Google search gets default SSL security

Google is making secure sockets layer (SSL) encrypted search the default for signed-in users as part of an effort to help preserve security and privacy, especially when using unsecured wireless networks or Internet cafes.

If you don't have a Google account, or if you're merely not signed in, Google.com will work as usual, according to the official blog entry. But if you're signed in, you'll be redirected by default to https://www.google.com (note the extra 's'), and all of your searches will be protected from prying eyes. Google says that this is even more important given its increased focus on delivering personalized search results.

This isn't the first time Google's offered SSL-encrypted search: a secure search domain has been available for over a year, but it's never before been made default for any user.

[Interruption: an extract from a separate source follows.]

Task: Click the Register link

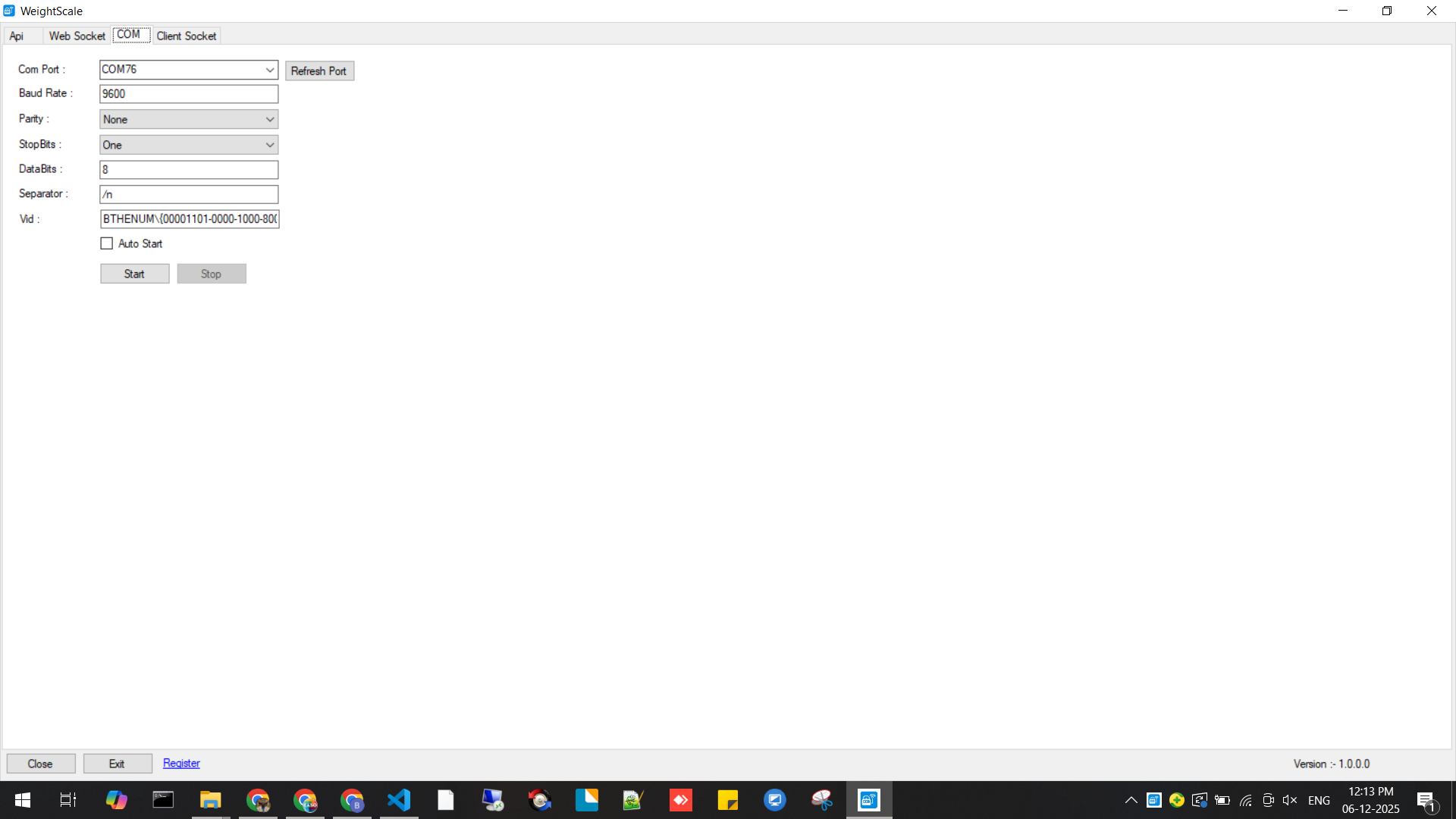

What webmasters need to know about clicks from security-enabled users: Google will still register as the referrer, but it'll no longer provide data about the specific query that brought the user to your site. However, every 30 days, webmasters can receive a report of the top 1,000 traffic-driving search strings.

A potential sticking point for users is that this newfound anonymity doesn't appear to extend to advertising. As the Google blog says:

If you choose to click on an ad appearing on our search results page, your browser will continue to send the relevant query over the network to enable advertisers to measure the effectiveness of their campaigns and to improve the ads and offers they present to you.

Google may be committed to promoting the SSL security standard across its product line and the web at large, but it's still very much in the advertising business. And caveats like that act as a harsh reminder that Google will choose its advertisers over your privacy every time.